Il soutient qu’il est dans son intérêt de solliciter la réalisation d’une expertise afin de procéder à toutes constatations relatives à l’état des immeubles susceptibles d’être affectés par des dommages, ainsi qu’aux causes et à l’étendue des dommages qui surviendraient effectivement pendant la durée de sa mission.
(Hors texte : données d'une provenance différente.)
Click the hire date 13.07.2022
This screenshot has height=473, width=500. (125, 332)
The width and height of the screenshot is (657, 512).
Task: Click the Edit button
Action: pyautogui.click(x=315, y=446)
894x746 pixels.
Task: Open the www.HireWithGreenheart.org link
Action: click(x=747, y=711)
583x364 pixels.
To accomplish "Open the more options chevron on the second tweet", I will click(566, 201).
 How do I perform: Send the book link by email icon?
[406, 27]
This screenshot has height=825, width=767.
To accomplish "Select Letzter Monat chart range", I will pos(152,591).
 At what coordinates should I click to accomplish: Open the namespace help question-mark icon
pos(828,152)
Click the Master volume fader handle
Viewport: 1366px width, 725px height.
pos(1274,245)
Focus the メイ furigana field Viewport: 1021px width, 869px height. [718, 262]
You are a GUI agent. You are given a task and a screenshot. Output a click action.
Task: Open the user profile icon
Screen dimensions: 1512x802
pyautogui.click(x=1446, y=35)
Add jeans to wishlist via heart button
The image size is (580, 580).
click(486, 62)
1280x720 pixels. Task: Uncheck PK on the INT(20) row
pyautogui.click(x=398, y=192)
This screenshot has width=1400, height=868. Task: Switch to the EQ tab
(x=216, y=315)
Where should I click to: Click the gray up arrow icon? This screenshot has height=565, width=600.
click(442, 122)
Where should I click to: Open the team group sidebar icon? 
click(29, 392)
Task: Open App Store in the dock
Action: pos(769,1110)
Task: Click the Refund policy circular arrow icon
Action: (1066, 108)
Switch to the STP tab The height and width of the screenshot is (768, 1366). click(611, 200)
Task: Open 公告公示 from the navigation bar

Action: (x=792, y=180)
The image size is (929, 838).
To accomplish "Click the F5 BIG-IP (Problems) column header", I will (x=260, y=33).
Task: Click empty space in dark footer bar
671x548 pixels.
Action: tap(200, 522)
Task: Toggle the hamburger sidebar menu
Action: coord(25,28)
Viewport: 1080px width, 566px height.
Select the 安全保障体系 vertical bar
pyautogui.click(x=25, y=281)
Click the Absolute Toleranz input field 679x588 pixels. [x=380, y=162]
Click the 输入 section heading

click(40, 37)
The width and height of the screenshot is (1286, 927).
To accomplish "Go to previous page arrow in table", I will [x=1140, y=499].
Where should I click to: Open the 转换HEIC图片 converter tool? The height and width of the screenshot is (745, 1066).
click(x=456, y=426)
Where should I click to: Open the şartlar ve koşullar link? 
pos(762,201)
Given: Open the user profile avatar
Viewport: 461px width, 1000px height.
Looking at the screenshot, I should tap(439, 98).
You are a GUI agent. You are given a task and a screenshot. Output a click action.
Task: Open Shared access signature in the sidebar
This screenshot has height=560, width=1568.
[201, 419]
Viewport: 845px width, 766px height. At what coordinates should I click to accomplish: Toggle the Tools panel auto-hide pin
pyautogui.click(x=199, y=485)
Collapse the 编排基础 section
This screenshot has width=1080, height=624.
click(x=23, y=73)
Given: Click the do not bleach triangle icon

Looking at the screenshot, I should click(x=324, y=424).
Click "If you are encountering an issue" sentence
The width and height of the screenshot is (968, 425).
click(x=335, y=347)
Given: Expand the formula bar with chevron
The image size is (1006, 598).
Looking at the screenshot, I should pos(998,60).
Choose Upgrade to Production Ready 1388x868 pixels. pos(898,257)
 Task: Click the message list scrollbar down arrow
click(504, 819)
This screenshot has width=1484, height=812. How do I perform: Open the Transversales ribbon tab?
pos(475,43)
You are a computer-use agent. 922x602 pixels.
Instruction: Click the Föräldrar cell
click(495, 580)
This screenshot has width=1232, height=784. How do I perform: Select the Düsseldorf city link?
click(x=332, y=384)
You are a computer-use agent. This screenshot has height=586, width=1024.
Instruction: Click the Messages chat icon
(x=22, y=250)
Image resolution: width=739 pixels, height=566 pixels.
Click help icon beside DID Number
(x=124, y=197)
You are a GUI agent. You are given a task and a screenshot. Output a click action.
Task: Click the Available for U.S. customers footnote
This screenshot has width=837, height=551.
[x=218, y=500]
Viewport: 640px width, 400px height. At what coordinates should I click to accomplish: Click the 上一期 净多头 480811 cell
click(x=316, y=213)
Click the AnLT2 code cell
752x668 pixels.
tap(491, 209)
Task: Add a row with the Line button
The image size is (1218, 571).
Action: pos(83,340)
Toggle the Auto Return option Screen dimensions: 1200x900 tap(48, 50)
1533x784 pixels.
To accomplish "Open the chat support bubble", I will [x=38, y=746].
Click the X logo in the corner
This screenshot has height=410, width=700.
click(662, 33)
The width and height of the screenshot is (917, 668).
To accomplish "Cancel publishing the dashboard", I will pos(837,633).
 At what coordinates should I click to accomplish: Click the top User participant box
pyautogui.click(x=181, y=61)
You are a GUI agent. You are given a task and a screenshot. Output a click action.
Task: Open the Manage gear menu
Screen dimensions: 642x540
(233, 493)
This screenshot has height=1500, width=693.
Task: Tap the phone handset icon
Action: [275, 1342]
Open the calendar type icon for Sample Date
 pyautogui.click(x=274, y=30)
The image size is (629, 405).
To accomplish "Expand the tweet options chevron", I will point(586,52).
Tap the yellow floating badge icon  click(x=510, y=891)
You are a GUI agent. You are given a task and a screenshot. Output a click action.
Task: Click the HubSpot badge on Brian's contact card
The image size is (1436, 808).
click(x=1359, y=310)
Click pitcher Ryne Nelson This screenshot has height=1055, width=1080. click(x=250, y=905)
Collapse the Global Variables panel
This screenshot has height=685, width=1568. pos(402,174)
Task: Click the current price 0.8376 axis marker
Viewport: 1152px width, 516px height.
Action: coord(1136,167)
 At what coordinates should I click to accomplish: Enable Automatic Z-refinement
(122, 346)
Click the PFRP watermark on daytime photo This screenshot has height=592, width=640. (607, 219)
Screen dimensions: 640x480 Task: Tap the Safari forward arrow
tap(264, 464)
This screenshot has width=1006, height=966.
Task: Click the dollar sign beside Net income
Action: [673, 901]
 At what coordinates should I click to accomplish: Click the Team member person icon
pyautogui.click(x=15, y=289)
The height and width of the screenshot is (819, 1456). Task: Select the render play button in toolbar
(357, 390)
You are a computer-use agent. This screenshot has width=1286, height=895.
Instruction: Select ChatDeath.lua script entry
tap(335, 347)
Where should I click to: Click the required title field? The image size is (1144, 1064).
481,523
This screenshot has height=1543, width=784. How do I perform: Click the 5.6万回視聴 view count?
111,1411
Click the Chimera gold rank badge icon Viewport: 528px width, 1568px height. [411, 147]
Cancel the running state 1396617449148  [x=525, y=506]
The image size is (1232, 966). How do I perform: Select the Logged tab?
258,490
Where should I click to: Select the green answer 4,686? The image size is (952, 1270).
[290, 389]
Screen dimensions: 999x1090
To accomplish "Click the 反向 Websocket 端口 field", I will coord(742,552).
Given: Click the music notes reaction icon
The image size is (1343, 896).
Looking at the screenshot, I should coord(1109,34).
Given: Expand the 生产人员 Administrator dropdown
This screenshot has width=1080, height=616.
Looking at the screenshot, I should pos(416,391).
Vu les autres pièces du dossier.
Vu le code de justice administrative.
La présidente du tribunal a désigné M. Coudert, vice-président, en application de l’article L. 511-2 du code de justice administrative pour statuer en matière de référé.
Considérant ce qui suit :
Sur la demande d’expertise :
Aux termes de l’article R. 532-1 du code de justice administrative : « Le juge des référés peut, sur simple requête et même en l’absence de décision administrative préalable, prescrire toute mesure utile d’expertise ou d’instruction. / (…) ». Aux termes de l’article R. 532-1-1 du même code : « Le juge des référés peut charger un expert de procéder, lors de l’exécution de travaux publics, à toutes constatations relatives à l’état des immeubles susceptibles d’être affectés par des dommages puis, le cas échéant, aux causes et à l’étendue des dommages qui surviendraient effectivement pendant la durée d’exécution des travaux. / L’ordonnance désignant l’expert peut prévoir, par dérogation à l’article R. 751-3, qu’elle sera notifiée par le demandeur aux personnes dont les immeubles sont susceptibles d’être affectés par des dommages. / L’expert dépose un premier rapport accompagné d’un état de ses vacations, frais et débours, dès l’issue de la phase de constat. Le président de la juridiction ou, au Conseil d’Etat, le président de la section du contentieux fixe alors par ordonnance le montant des honoraires et des frais et débours dû à l’expert, dans les conditions prévues par l’article R. 621-11. / La mission de l’expert peut se poursuivre, si l’ordonnance mentionnée au deuxième alinéa l’a prévu, pour rechercher les causes et l’étendue des dommages qui surviendraient pendant la durée d’exécution des travaux, à l’initiative du demandeur saisi, le cas échéant, par l’une des parties mentionnées au deuxième alinéa. Le montant des honoraires et des frais et débours est fixé après le dépôt du ou des rapports relatifs aux dommages dans les conditions prévues par l’article R. 621-11, sans préjudice de l’application des dispositions de l’article R. 621-12 ».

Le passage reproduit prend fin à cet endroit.